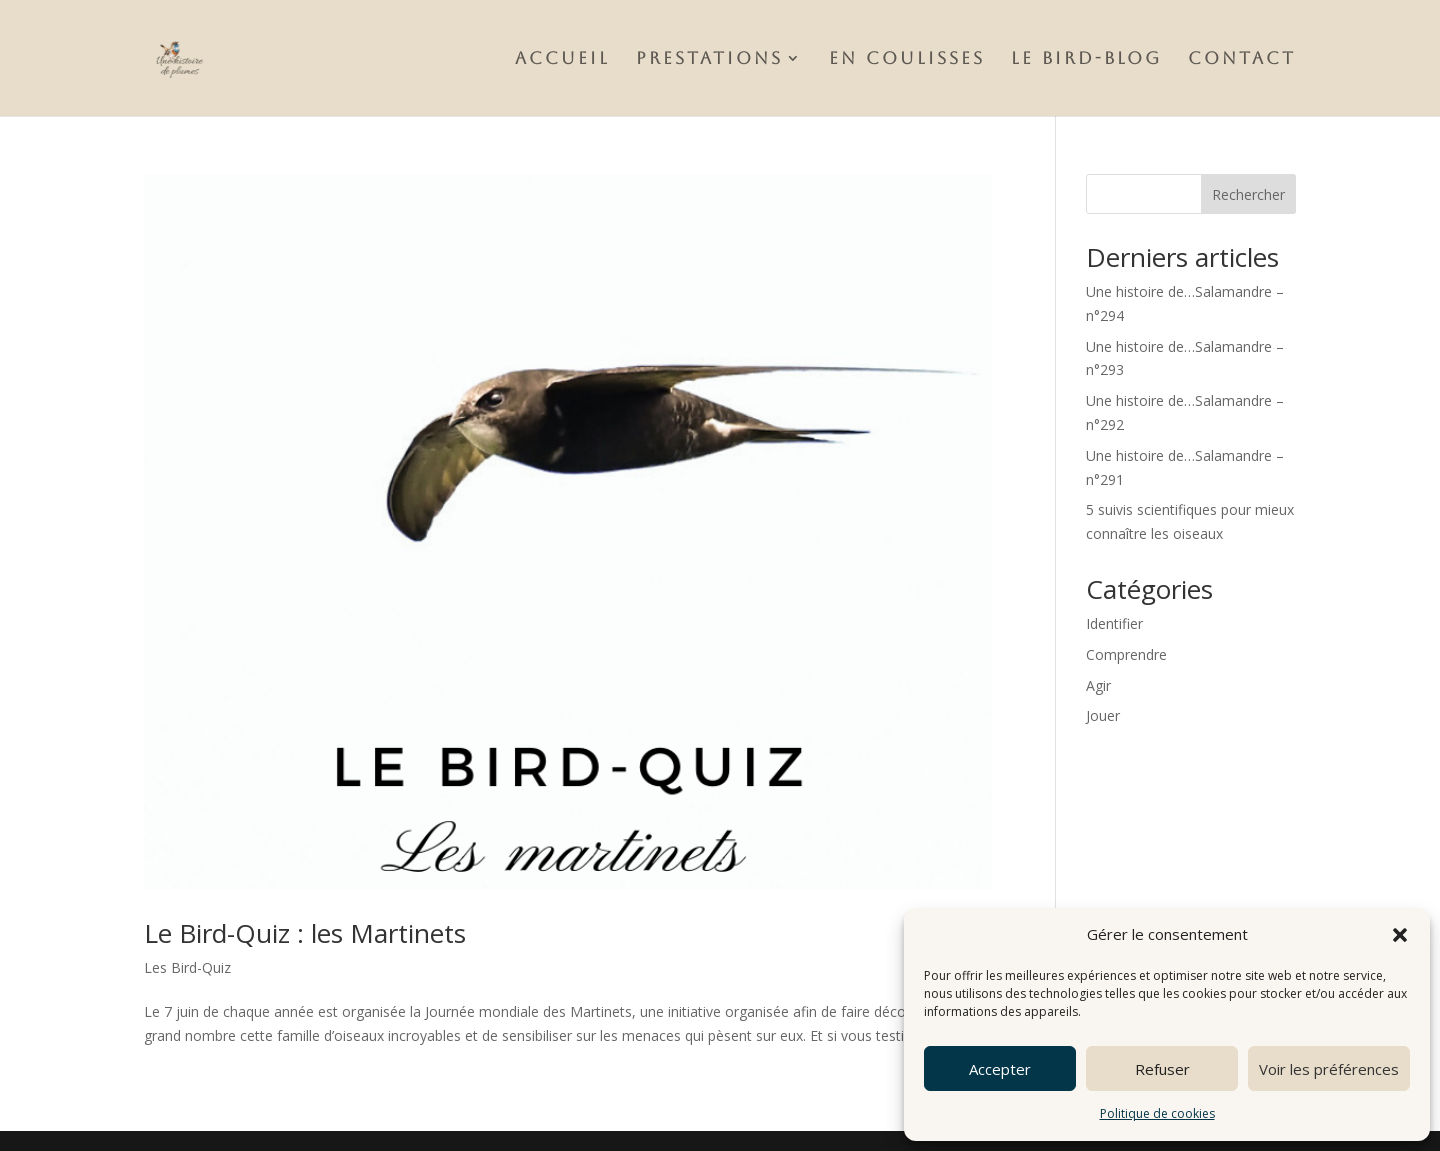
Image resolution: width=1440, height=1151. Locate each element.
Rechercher (1248, 194)
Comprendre (1126, 654)
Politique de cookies (1157, 1113)
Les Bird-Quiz (187, 967)
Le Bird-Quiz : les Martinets (305, 933)
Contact (1242, 59)
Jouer (1103, 715)
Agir (1098, 685)
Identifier (1114, 623)
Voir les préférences (1329, 1069)
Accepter (1000, 1069)
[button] (1400, 935)
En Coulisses (907, 59)
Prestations (709, 59)
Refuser (1162, 1069)
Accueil (562, 59)
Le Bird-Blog (1086, 59)
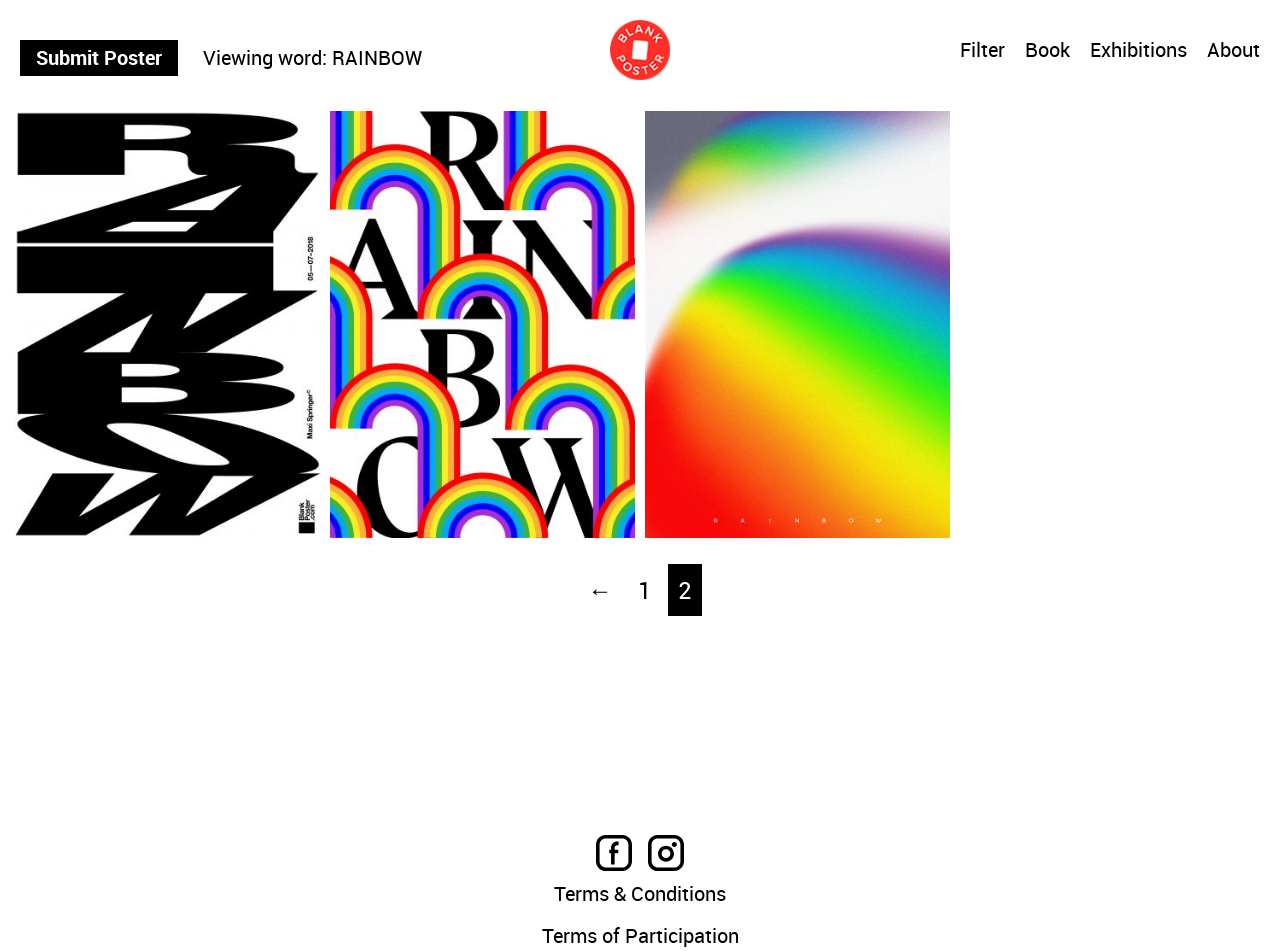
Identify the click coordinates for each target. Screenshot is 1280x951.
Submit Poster (99, 57)
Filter (982, 50)
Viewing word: (265, 58)
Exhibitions (1138, 51)
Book (1047, 51)
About (1233, 51)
^^^^^^^^
Can you reproduce every entry above word for word, leaving out the pictures?

REPLY TO THE EXERCISE
Image resolution: width=1440, height=1151. Locate each element.
Rechercher (1248, 194)
Comprendre (1126, 654)
Politique de cookies (1157, 1113)
Les Bird-Quiz (187, 967)
Le Bird-Quiz : les Martinets (305, 933)
Contact (1242, 59)
Jouer (1103, 715)
Agir (1098, 685)
Identifier (1114, 623)
Voir les préférences (1329, 1069)
Accepter (1000, 1069)
[button] (1400, 935)
En Coulisses (907, 59)
Prestations (709, 59)
Refuser (1162, 1069)
Accueil (562, 59)
Le Bird-Blog (1086, 59)
Identify the click coordinates for each target. Screenshot is 1280x951.
Submit Poster (99, 57)
Filter (982, 50)
Viewing word: (265, 58)
Exhibitions (1138, 51)
Book (1047, 51)
About (1233, 51)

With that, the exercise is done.